*** Begin section ***
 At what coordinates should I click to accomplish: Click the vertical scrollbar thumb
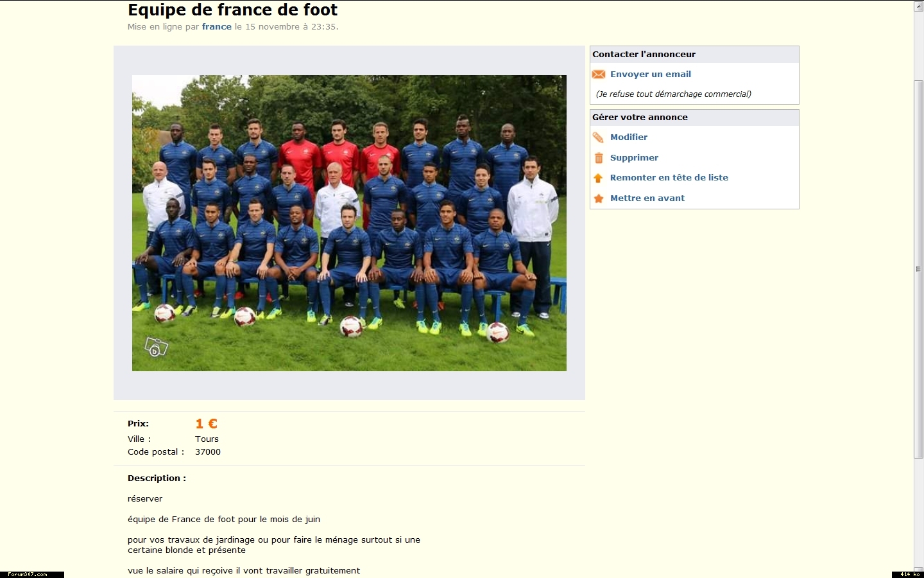tap(918, 269)
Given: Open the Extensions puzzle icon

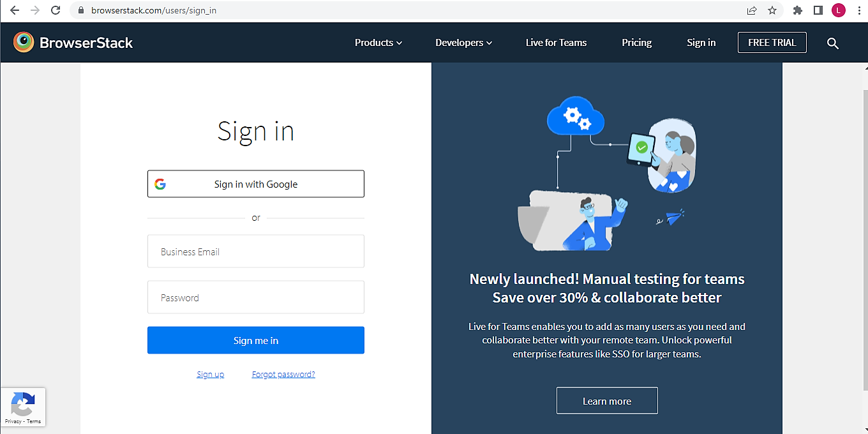Looking at the screenshot, I should pyautogui.click(x=797, y=10).
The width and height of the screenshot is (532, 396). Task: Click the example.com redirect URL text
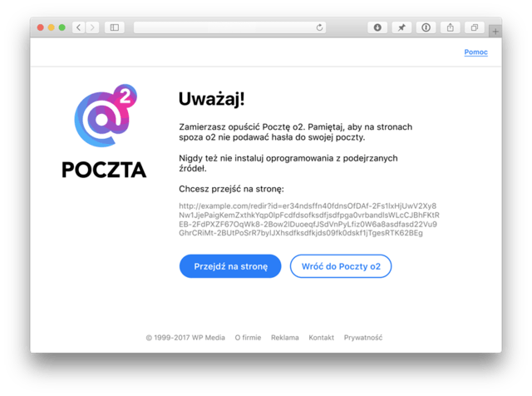click(309, 220)
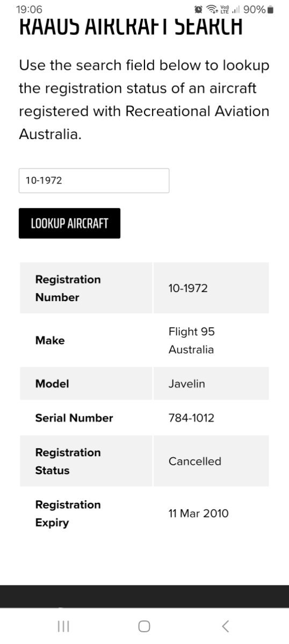This screenshot has width=289, height=644.
Task: Tap the Android recent apps icon
Action: pyautogui.click(x=63, y=626)
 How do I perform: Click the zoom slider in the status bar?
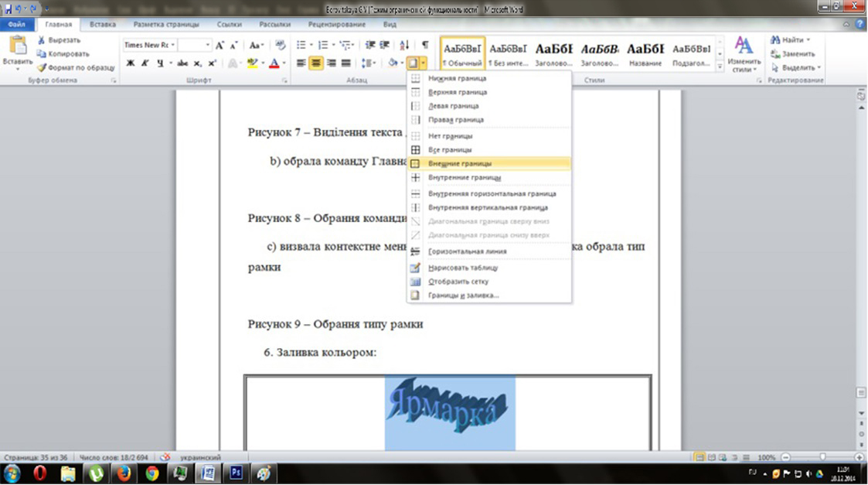(x=822, y=458)
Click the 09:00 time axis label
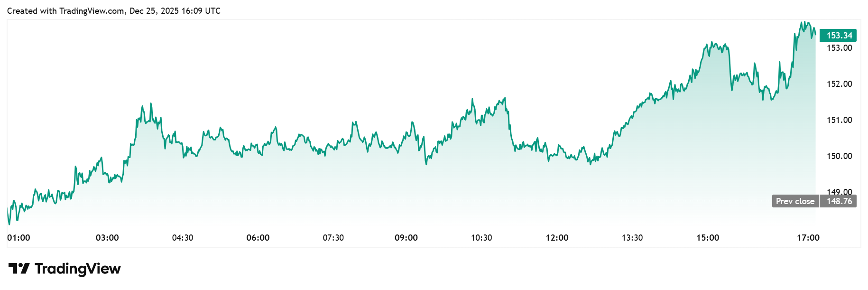Viewport: 868px width, 290px height. tap(406, 238)
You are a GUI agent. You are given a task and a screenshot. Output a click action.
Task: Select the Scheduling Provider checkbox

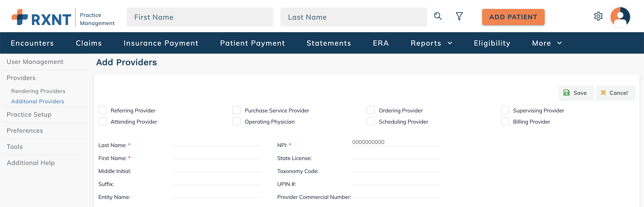[x=371, y=121]
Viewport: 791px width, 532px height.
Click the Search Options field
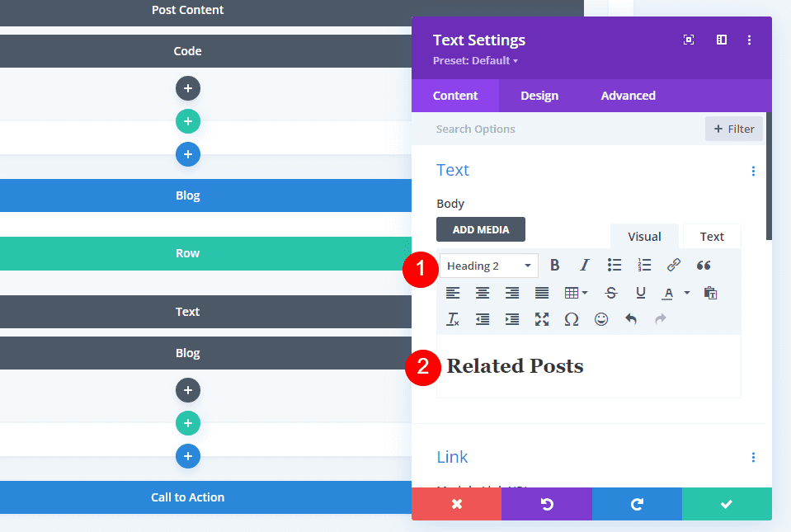[x=561, y=129]
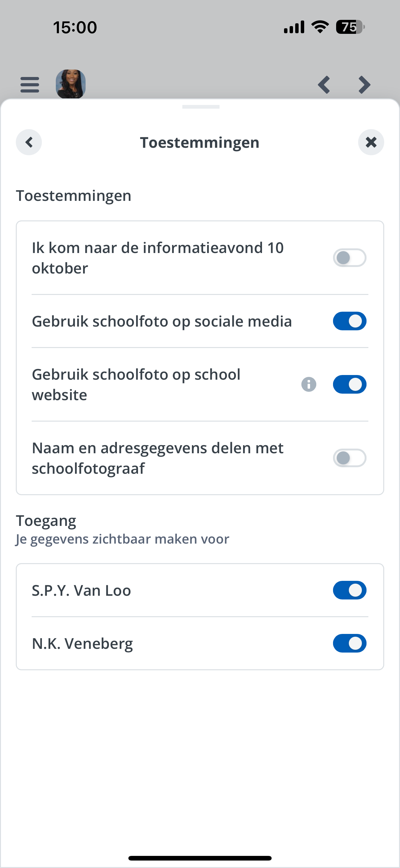Tap the sheet drag handle
This screenshot has height=868, width=400.
(x=201, y=107)
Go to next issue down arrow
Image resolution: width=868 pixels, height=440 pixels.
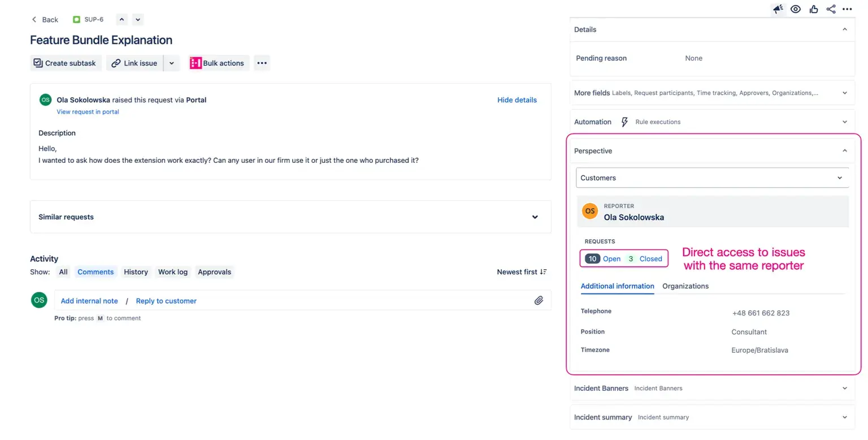pos(137,20)
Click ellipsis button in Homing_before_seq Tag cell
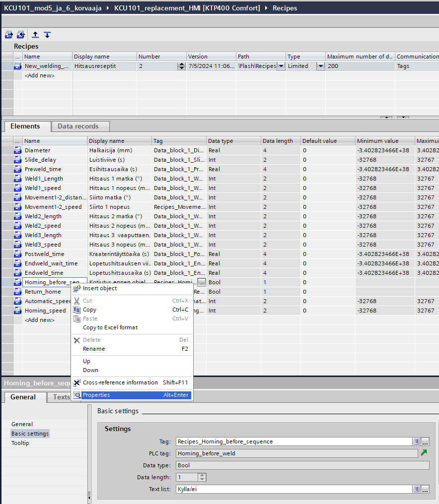The height and width of the screenshot is (504, 439). (201, 282)
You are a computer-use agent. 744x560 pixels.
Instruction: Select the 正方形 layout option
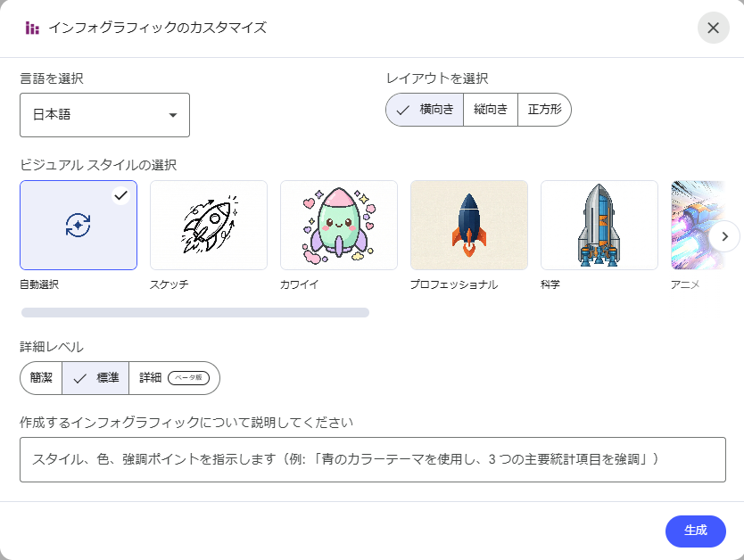point(544,109)
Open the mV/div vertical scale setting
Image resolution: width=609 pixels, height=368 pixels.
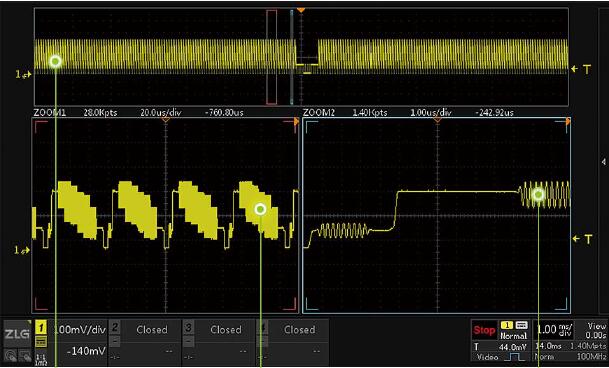click(x=79, y=330)
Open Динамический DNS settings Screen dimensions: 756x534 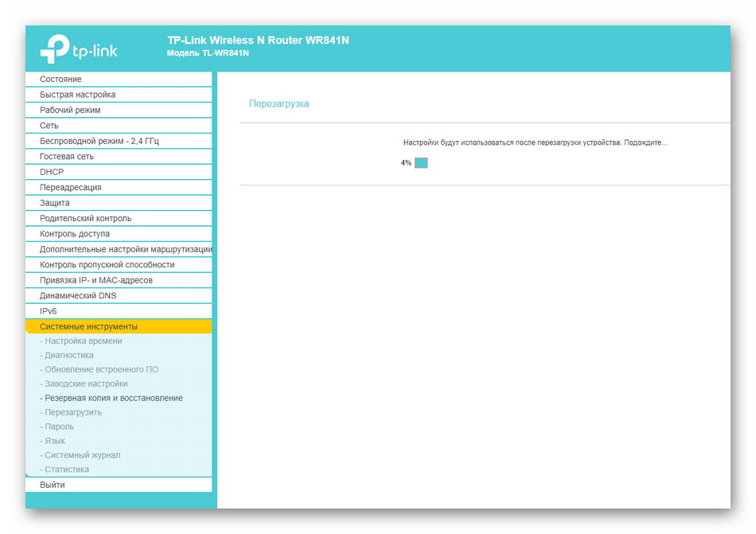pyautogui.click(x=78, y=296)
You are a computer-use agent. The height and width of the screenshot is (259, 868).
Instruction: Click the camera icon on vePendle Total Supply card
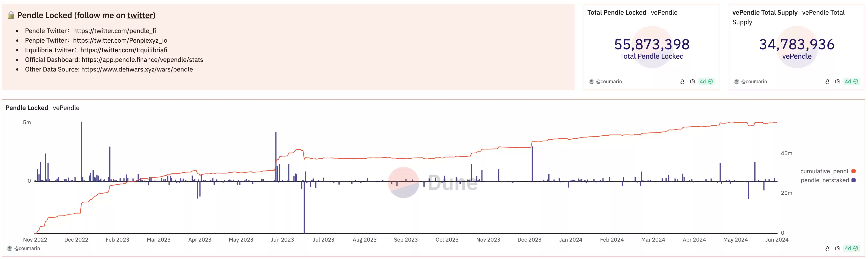[838, 81]
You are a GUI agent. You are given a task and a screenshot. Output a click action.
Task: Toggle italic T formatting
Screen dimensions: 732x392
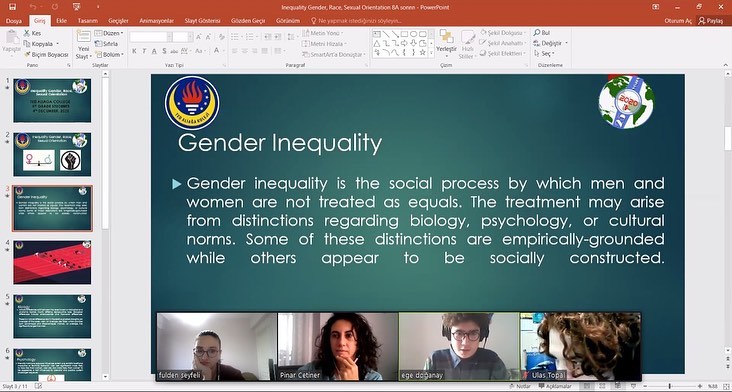click(x=144, y=51)
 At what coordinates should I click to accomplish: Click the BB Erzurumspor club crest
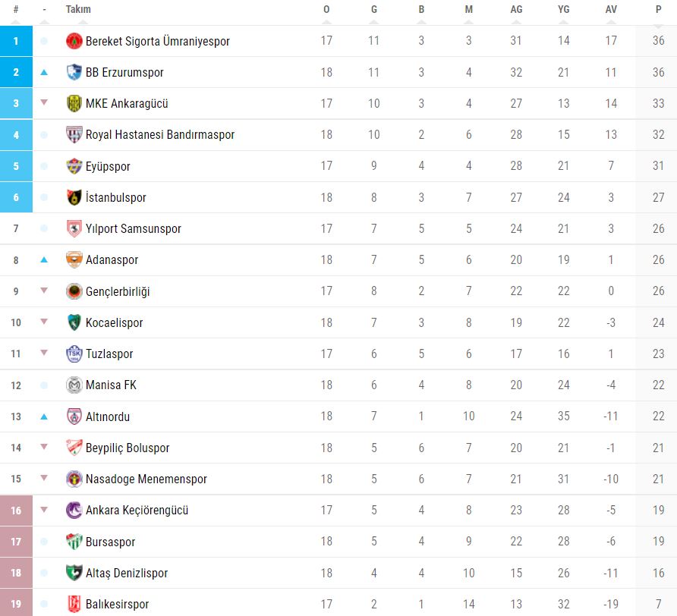click(74, 72)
*** End section ***
**TASK STATEMENT:** Leave out the images and write out the lines above exactly, from the one with "Go to next issue down arrow" up to and including the one with "You are a computer-use agent. 744x560 pixels.".

**OUTPUT OF THE TASK:**
Go to next issue down arrow
Image resolution: width=868 pixels, height=440 pixels.
pos(137,20)
Click ellipsis button in Homing_before_seq Tag cell
The height and width of the screenshot is (504, 439). (201, 282)
You are a computer-use agent. 744x560 pixels.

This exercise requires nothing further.